• _EXERCISE REQUIREMENTS_
• A. Edit the Hiranandani Group article: write it out again starting with "Indian real estate" and going on through "in Navi Mumbai.", with "conglomerate" replaced by "business group".
• B. According to the Hiranandani Group article, why is the group called a diversified conglomerate? Answer in one to three sentences.

• _TEXT SEGMENT_
◇ ◇ ◇ ◇
= Hiranandani Group =

Indian real estate company

Hiranandani Group is a diversified conglomerate that was established in 1978 by Niranjan Hiranandani and Surendra Hiranandani and is based in Mumbai, Maharashtra, India. The group is one of the largest real estate developers in India with projects across Mumbai, Bengaluru, Chennai, and Hyderabad.

The group has diversified into health, education, energy, and hospitality. In July 2020, the group launched a subsidiary company called Yotta Infrastructure, the world's second largest data centre, Yotta NM1 in its Integrated Yotta Data Center Park, under the subsidiary Yotta Infrastructure, in Navi Mumbai.
◇ ◇ ◇ ◇
• _DATA FOR ANALYSIS_
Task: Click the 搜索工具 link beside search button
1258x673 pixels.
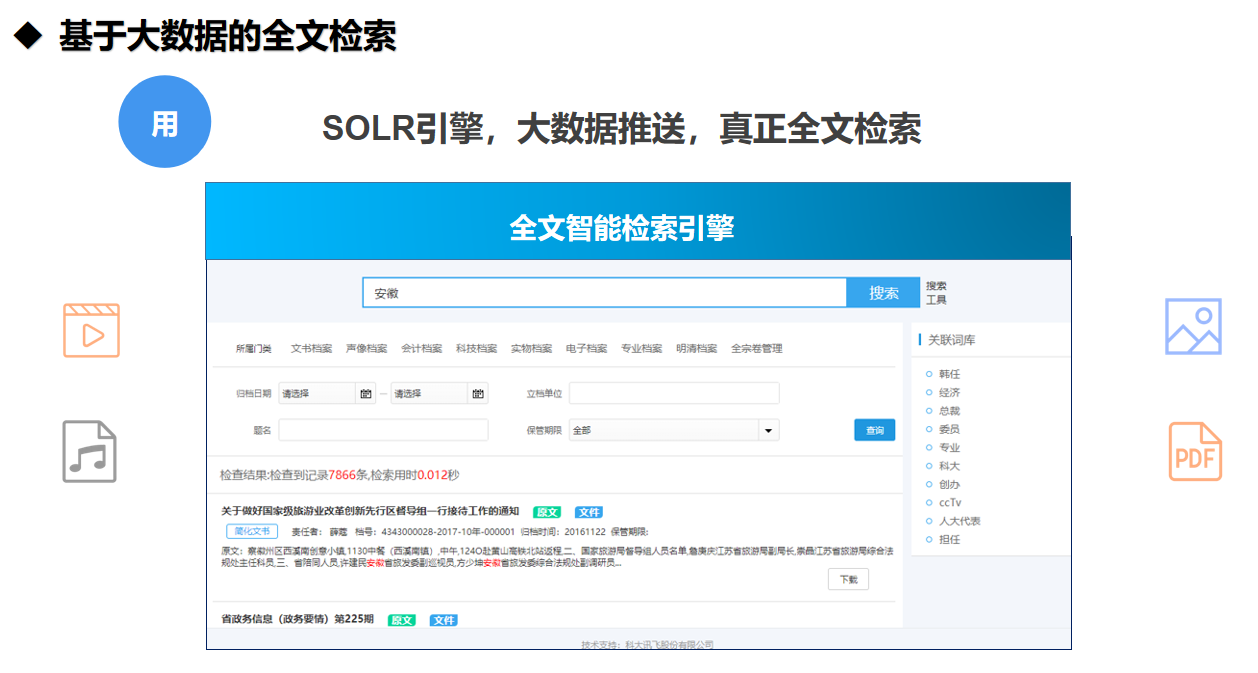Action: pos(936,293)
◇ ◇ ◇ ◇
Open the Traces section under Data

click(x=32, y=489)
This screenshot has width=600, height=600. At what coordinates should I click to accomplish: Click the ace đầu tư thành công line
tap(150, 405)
◇ ◇ ◇ ◇
• _SOLUTIONS TO THE TASKS_
• A.
Indian real estate company

Hiranandani Group is a diversified business group that was established in 1978 by Niranjan Hiranandani and Surendra Hiranandani and is based in Mumbai, Maharashtra, India. The group is one of the largest real estate developers in India with projects across Mumbai, Bengaluru, Chennai, and Hyderabad.

The group has diversified into health, education, energy, and hospitality. In July 2020, the group launched a subsidiary company called Yotta Infrastructure, the world's second largest data centre, Yotta NM1 in its Integrated Yotta Data Center Park, under the subsidiary Yotta Infrastructure, in Navi Mumbai.

• B. Besides real estate, the group has diversified into health, education, energy, and hospitality. In July 2020 it also launched a subsidiary company, Yotta Infrastructure.